As oficinas literárias costumam ser responsabilizadas pela crescente padronização e achatamento da narrativa contemporânea. Isso é injusto. É a ansiedade dos escritores temerosos de serem excluídos de sua carreira de eleição, ao lado da crença compartilhada de que nós sabemos o que é a literatura e como produzi-la, que encoraja as pessoas a escrever livros semelhantes.
Não, o trecho acima não é de Saul Bellow (foto), que só será invocado algumas linhas abaixo: foi extraído deste artigo (em inglês), publicado por Tim Parks no blog do The New York Review of Books. O texto vem provocando boas conversas na blogosfera literária ao atacar, em busca de uma visão ampla, diversos aspectos polêmicos de um certo estado da literatura hoje – um balaio em que se engalfinham aspirantes e escritores “profissionais” em número inédito, cada um com seu agente e seu perfil no Facebook, todos fazendo mais ou menos a mesma coisa, segundo a avaliação pessimista do autor:
Na verdade, ninguém está esperando nada muito novo. Apenas novas versões do velho. Muitas vezes, ao ler livros para resenhá-los ou talvez como jurado de um prêmio, esbarro em romances caprichados que “fazem literatura” como ela é conhecida.
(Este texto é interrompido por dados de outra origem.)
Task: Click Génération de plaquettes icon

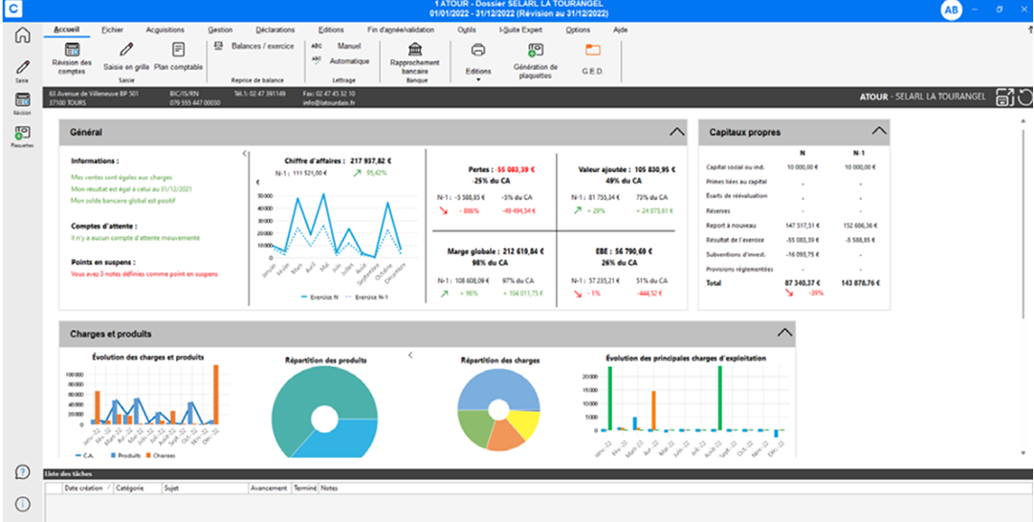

A literatura de ficção tornou-se um gênero como qualquer outro, com uma certa trajetória, uma recompensa previsível e um corpo razoavelmente limitado e já bastante mapeado de sabedoria ocidental para suprir.
Qualquer um que leia a produção contemporânea com olhos críticos e livres terá dificuldade em negar um fundo de verdade a essas observações. No entanto, sempre que vejo alguém lamentar um desses processos de decadência – não só literária como espiritual, alimentar, emocional, educacional, esportiva, urbanística etc. – que vieram dar em nosso presente supostamente esvaziado e triste, eu me lembro de Moses Herzog, o genial personagem de Bellow, dizendo que todas essas ideias de “queda em desgraça” lhe pareciam cristãs. Herzog podia ser meio desequilibrado, mas seu comentário deixa Parks com um halo ingênuo de coroinha ao fazer afirmações como estas:
A conquista final do escritor de carreira, após uma vida inteira de festivais literários, prêmios, leituras públicas, seminários, títulos honorários, palestras e, claro, livros escritos, é – ou deveria ser – a de se colocar no “cânone”. No entanto, na cultura editorial que temos hoje, qualquer ideia de que um lento processo de peneiramento produzirá um cânone crível como aqueles que herdamos do passado longínquo é um disparate. O que quer que, no futuro, passe por um cânone da atualidade será em grande parte resultado de bom marketing, autopromoção e, naturalmente, sorte pura.
Não se trata de negar que o momento atual apresente novos desafios, com novas incógnitas no horizonte, mas acreditar que até ontem todos os escritores perseguiam a originalidade a qualquer preço e a “peneira” do cânone era um processo de justiça inatacável, inteiramente isento de marketing e sorte – isso também é um disparate.
2 Comentários
Serjão, não entendi o seu final. Está traduzindo o personagem de Below ou dando sua própria opinião, entre cético e cínico? E o valor “propriamente” estético, literário? Não entram (como mais um elemento, ao menos) no cânone? Então devemos ou usá-lo cinica e politicamente ou jogá-lo no lixo? Não me parece você.
Saraiva, é minha opinião, claro. E não vejo cinismo algum nela. Se você ler com atenção, verá que eu digo que o processo de eleição dos eleitos nunca foi “inteiramente isento” de elementos extraqualitativos como os que Parks diz marcarem a atualidade. Isso é muito diferente de dizer que o mérito não entra na equação. Um abraço.